Kim Sujin, Kim Woojae, Park Rae Woong
College of Communication and Information Studies and Department of Pathology and Laboratory Medicine, University of Kentucky, Lexington, KY, USA.
Healthc Inform Res. 2011 Dec;17(4):232-43. doi: 10.4258/hir.2011.17.4.232. Epub 2011 Dec 31.
The intensive care environment generates a wealth of critical care data suited to developing a well-calibrated prediction tool. This study was done to develop an intensive care unit (ICU) mortality prediction model built on University of Kentucky Hospital (UKH)'s data and to assess whether the performance of various data mining techniques, such as the artificial neural network (ANN), support vector machine (SVM) and decision trees (DT), outperform the conventional logistic regression (LR) statistical model.
The models were built on ICU data collected regarding 38,474 admissions to the UKH between January 1998 and September 2007. The first 24 hours of the ICU admission data were used, including patient demographics, admission information, physiology data, chronic health items, and outcome information.
Only 15 study variables were identified as significant for inclusion in the model development. The DT algorithm slightly outperformed (AUC, 0.892) the other data mining techniques, followed by the ANN (AUC, 0.874), and SVM (AUC, 0.876), compared to that of the APACHE III performance (AUC, 0.871).

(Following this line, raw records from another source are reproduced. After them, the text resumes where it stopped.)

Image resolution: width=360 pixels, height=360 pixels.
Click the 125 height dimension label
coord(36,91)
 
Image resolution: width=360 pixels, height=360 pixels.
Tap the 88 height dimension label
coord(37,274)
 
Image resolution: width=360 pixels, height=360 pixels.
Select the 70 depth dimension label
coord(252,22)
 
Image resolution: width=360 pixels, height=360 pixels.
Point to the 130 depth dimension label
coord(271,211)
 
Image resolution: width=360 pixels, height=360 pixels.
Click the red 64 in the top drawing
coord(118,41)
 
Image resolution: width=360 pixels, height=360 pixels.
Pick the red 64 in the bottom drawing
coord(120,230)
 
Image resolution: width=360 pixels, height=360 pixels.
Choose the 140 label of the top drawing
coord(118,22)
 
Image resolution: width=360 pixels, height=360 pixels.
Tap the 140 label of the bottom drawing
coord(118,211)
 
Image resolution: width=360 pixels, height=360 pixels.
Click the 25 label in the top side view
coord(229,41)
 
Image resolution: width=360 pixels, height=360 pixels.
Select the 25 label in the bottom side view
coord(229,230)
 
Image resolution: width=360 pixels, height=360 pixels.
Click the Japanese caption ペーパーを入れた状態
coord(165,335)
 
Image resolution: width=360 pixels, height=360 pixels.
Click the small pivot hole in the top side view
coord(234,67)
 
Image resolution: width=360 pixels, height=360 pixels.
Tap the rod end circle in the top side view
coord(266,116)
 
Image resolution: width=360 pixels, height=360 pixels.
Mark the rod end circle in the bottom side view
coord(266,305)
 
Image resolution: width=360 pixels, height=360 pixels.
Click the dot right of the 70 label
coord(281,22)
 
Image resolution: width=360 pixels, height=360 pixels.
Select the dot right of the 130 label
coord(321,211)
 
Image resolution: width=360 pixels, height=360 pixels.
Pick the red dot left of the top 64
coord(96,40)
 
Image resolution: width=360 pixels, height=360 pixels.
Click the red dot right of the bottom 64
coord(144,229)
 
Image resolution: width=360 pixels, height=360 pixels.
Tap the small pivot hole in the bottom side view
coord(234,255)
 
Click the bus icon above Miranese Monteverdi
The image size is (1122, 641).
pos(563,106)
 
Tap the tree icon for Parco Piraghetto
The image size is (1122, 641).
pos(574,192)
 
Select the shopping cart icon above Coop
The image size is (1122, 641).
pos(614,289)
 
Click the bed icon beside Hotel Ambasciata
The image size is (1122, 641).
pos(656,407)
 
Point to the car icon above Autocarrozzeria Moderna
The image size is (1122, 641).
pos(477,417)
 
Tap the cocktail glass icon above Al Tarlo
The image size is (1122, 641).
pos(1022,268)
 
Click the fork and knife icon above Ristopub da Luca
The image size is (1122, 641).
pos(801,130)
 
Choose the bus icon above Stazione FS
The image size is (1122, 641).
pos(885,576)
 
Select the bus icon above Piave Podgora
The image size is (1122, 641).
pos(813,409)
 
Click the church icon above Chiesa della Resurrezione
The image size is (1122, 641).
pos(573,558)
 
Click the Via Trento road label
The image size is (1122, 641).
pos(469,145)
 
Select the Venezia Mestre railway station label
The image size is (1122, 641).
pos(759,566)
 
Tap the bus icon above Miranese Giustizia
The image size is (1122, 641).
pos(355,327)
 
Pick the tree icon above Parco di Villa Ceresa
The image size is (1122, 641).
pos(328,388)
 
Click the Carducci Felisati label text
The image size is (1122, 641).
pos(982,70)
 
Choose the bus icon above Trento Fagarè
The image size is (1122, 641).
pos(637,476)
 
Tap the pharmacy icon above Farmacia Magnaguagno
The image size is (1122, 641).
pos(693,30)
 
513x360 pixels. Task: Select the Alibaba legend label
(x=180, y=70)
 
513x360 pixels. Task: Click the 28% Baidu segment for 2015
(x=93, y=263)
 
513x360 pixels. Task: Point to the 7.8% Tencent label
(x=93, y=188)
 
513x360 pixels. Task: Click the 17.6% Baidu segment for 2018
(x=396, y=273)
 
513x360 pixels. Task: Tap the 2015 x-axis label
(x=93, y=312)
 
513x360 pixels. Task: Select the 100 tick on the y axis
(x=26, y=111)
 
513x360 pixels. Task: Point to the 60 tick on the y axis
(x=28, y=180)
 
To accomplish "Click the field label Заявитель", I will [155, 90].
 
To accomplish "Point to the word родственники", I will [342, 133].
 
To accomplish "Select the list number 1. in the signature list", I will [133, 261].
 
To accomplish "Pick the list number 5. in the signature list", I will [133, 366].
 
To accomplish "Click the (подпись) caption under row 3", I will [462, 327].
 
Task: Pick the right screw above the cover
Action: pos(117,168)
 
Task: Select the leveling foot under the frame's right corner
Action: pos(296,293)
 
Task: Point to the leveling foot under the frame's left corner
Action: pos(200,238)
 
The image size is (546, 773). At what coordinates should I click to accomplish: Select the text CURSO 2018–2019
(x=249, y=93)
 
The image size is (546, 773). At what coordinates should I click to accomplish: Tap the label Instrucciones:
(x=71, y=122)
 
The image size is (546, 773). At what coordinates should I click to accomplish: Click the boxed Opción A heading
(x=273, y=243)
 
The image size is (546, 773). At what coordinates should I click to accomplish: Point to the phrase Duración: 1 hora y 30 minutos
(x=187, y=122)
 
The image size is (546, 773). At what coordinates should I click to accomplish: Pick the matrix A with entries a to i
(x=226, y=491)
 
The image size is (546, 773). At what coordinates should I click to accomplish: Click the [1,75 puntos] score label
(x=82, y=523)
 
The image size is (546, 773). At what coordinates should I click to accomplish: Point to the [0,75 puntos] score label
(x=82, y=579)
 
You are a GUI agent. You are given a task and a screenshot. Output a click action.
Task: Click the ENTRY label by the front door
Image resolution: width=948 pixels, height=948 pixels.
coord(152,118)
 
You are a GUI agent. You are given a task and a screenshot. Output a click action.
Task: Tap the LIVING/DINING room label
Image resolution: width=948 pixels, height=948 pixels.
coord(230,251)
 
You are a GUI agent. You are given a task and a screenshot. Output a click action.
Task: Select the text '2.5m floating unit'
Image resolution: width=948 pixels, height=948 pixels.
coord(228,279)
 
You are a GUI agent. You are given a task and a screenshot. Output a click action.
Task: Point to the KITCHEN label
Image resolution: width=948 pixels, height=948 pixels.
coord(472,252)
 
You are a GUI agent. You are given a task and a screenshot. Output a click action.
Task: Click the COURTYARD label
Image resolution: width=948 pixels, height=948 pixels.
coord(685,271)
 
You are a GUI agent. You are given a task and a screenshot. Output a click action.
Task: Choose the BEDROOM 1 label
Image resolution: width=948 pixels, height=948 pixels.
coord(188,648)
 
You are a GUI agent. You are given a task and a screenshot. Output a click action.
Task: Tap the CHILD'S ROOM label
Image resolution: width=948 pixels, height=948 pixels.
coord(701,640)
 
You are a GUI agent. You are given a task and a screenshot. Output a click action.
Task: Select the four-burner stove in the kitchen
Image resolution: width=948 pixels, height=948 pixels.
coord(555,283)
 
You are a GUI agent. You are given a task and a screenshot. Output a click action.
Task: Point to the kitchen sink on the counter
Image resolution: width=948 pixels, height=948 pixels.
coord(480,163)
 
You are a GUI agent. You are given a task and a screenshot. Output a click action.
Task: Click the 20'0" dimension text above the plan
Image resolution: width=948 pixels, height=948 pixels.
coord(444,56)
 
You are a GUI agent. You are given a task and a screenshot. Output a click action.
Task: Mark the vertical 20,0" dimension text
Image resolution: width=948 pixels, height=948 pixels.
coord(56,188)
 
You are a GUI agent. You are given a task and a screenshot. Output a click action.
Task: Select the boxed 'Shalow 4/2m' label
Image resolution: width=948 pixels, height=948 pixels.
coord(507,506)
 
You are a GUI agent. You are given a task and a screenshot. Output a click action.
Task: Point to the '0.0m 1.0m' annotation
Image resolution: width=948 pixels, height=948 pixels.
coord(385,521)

With fewer variables needed, the machine learning algorithms that we developed were proven to be as good as the conventional APACHE III prediction.
重症监护环境产生了大量适合开发精确校准预测工具的重症监护数据。本研究旨在基于肯塔基大学医院(UKH)的数据开发重症监护病房(ICU)死亡率预测模型,并评估各种数据挖掘技术,如人工神经网络(ANN)、支持向量机(SVM)和决策树(DT)的性能是否优于传统的逻辑回归(LR)统计模型。
这些模型基于1998年1月至2007年9月期间UKH收治的38474例患者的ICU数据构建。使用了ICU入院数据的前24小时,包括患者人口统计学信息、入院信息、生理数据、慢性健康项目和结局信息。
只有15个研究变量被确定为对模型开发有显著意义而纳入其中。与急性生理与慢性健康状况评分系统Ⅲ(APACHE III)的性能(曲线下面积[AUC],0.871)相比,决策树算法略优于其他数据挖掘技术(AUC,0.892),其次是人工神经网络(AUC,0.874)和支持向量机(AUC,0.876)。
我们开发的机器学习算法所需变量较少,已被证明与传统的APACHE III预测效果相当。